◆ PROBLEM DETAILS ◆
Only the lines from the one containing "The image size is (750, 568)." to the end of the material are to be copied, exactly and in full; images stay out.

__________

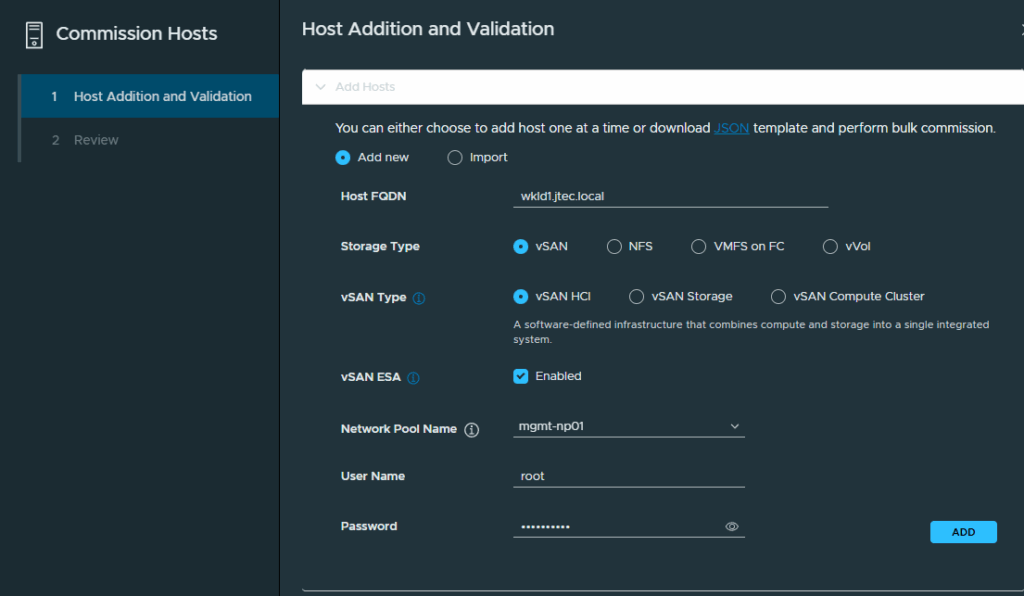Select the Import radio option

pos(455,157)
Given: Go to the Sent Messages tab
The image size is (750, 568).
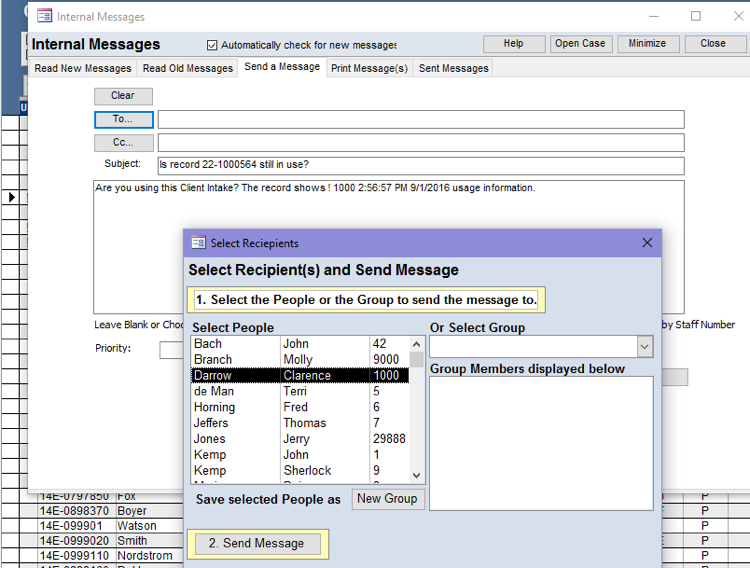Looking at the screenshot, I should click(453, 69).
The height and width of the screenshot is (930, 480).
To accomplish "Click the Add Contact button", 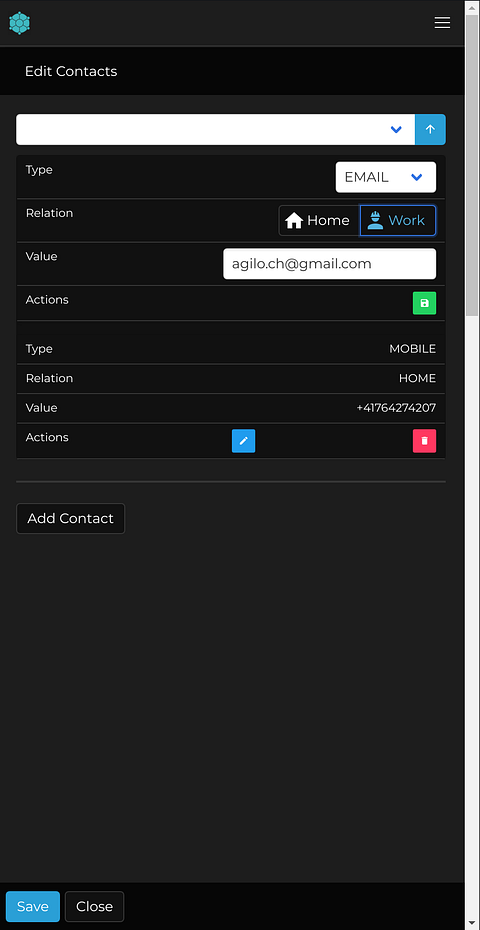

__________

◆ OUTPUT OF THE TASK ◆
The image size is (750, 568).
Looking at the screenshot, I should click(453, 69).
The height and width of the screenshot is (930, 480).
To accomplish "Click the Add Contact button", 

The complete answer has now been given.